Hi @lulu12132017 & @robieta,

I really need your help to get a solution for this, because I need to use the tensorflow object detection API in my master's project.

robieta · 2018-04-23T20:17:07Z

I'm going to close this and refer you to the tensorflow StackOverflow, as this appears to be a configuration issue rather than a clear bug in the object detection code.

If you think we've misinterpreted a bug, please comment again with a clear explanation, as well as all of the information requested in the issue template. Thanks!

SarvMangal · 2018-05-07T09:31:05Z

Although the issue is closed by Robieta, the solution isn't available anywhere. There are multiple bugs on this issue with no suggestion what the configuration is and what is the real way of solving this. Please help.

hedeya1980 · 2018-05-07T20:34:56Z

Hi @SarvMangal,
I agree with you.
We need help by getting a real way of solving this.
Even after I followed @robieta's advice and posted at StackOverflow, I haven't received any replies yet.
Here is my Stackoverflow post:
https://stackoverflow.com/questions/50009709/assertion-failed-error-when-using-tensorflow-object-detection-api-to-fine-tune-t

SarvMangal · 2018-05-07T23:55:00Z

Isn't there any way of reopening this thread? Or I will add one more issue with all the required details. Even if it is a configuration issue, the documentation is just not enough to help us solve the problem.

…

On Tue 8 May, 2018, 2:05 AM hedeya1980, ***@***.***> wrote: Hi @SarvMangal <https://github.com/SarvMangal>, I agree with you. We need help by getting a real way of solving this. Even after I followed @robieta <https://github.com/robieta>'s advice and posted at StackOverflow, I haven't received any replies yet. Here is my Stackoverflow post: https://stackoverflow.com/questions/50009709/assertion-failed-error-when-using-tensorflow-object-detection-api-to-fine-tune-t — You are receiving this because you were mentioned. Reply to this email directly, view it on GitHub <#3972 (comment)>, or mute the thread <https://github.com/notifications/unsubscribe-auth/AUNFigk--1MPYemBxoLQrVF3s8PsxYJxks5twLAngaJpZM4TTVyi> .
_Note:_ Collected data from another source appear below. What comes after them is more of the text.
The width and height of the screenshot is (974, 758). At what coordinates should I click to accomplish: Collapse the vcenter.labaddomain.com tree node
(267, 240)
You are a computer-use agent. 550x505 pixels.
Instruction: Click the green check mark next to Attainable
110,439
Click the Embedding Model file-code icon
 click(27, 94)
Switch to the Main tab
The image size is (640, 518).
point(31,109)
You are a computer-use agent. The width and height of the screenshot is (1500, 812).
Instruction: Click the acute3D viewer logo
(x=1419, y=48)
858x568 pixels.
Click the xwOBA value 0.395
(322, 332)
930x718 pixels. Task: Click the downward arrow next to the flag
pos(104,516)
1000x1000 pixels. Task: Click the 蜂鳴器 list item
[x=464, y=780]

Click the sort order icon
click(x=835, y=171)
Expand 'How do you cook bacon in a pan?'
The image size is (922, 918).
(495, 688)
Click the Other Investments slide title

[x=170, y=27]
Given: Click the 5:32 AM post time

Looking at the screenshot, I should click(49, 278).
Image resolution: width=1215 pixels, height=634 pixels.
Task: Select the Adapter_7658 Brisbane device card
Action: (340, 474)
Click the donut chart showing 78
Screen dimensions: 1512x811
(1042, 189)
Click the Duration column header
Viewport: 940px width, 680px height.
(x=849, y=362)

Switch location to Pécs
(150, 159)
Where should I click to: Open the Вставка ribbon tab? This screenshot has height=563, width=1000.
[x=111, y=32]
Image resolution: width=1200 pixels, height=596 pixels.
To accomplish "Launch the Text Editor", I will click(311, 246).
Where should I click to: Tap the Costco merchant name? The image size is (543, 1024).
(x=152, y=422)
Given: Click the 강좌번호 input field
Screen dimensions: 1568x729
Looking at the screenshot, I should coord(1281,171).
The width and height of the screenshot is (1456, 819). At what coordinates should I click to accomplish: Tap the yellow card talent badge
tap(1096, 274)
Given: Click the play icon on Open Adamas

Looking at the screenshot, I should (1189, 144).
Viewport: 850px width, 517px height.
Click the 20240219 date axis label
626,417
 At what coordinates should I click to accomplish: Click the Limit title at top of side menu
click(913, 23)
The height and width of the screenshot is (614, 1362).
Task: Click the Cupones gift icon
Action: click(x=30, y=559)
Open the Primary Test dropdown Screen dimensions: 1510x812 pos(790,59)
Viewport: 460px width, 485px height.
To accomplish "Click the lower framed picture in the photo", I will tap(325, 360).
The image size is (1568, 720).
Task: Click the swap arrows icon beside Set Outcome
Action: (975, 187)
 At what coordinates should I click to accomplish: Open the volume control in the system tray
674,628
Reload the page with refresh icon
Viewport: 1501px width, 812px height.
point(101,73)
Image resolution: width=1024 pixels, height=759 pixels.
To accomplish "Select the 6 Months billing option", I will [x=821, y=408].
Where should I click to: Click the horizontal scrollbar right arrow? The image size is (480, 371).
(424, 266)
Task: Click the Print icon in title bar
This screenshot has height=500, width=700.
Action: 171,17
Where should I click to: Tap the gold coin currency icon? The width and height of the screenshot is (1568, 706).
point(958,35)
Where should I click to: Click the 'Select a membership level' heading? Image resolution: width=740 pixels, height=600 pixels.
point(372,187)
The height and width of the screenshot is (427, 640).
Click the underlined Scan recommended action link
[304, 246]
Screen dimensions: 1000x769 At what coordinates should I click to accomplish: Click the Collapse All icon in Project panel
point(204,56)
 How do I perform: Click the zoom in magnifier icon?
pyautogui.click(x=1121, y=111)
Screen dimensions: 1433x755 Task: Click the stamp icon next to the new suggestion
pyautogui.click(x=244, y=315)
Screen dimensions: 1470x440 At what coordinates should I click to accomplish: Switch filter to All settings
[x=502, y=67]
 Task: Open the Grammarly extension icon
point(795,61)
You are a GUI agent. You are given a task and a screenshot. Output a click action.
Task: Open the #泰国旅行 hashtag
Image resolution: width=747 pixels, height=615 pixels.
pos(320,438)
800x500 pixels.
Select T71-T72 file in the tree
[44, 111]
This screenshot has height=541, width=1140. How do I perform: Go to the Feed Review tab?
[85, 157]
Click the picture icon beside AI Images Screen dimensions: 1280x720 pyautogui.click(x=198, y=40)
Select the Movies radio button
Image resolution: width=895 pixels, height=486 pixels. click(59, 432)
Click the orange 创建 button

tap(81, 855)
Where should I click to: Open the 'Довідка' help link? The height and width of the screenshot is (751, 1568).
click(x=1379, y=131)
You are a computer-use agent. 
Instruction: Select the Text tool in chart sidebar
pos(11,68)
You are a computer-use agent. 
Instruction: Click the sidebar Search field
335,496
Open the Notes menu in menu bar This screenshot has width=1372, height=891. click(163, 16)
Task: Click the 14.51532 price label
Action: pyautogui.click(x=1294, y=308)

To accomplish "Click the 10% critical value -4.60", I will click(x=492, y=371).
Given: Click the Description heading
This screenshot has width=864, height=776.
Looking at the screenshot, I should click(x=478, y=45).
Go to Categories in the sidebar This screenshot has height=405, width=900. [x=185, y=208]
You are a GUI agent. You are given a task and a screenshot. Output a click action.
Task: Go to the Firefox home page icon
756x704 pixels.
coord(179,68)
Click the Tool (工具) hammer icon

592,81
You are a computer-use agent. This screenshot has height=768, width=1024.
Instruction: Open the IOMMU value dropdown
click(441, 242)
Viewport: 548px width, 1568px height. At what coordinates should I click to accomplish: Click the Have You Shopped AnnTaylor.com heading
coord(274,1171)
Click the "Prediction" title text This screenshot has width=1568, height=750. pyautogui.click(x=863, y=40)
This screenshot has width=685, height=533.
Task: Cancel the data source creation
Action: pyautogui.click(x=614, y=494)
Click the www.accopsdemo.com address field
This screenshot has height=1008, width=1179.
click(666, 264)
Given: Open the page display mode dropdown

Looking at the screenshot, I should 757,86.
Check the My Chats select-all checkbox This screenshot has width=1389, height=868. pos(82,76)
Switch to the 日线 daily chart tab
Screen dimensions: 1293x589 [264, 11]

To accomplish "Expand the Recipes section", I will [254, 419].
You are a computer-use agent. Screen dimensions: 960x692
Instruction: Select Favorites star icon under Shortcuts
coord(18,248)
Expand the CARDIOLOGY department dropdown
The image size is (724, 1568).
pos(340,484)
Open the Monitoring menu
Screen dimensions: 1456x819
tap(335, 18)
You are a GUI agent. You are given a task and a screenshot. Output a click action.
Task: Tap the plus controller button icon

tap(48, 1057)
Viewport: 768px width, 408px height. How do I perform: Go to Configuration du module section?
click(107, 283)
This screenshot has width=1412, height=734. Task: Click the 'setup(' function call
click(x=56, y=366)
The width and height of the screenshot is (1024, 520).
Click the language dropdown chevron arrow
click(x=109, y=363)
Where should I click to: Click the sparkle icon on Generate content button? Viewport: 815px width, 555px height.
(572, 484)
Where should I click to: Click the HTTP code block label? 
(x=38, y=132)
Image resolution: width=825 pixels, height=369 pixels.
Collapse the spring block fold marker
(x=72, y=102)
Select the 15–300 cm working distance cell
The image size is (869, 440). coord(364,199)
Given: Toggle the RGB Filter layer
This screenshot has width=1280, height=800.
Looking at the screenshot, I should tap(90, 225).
lulu12132017 · 2018-05-16T15:32:53Z

When you convert the MIO-TCD dataset into TFRecord,you should set include_masks parameter like this. --include_masks=True You can try. 在 2018-05-08 04:35:51，"hedeya1980" <notifications@github.com> 写道： Hi @SarvMangal, I agree with you. We need help by getting a real way of solving this. Even after I followed @robieta's advice and posted at StackOverflow, I haven't received any replies yet. Here is my Stackoverflow post: https://stackoverflow.com/questions/50009709/assertion-failed-error-when-using-tensorflow-object-detection-api-to-fine-tune-t — You are receiving this because you were mentioned. Reply to this email directly, view it on GitHub, or mute the thread.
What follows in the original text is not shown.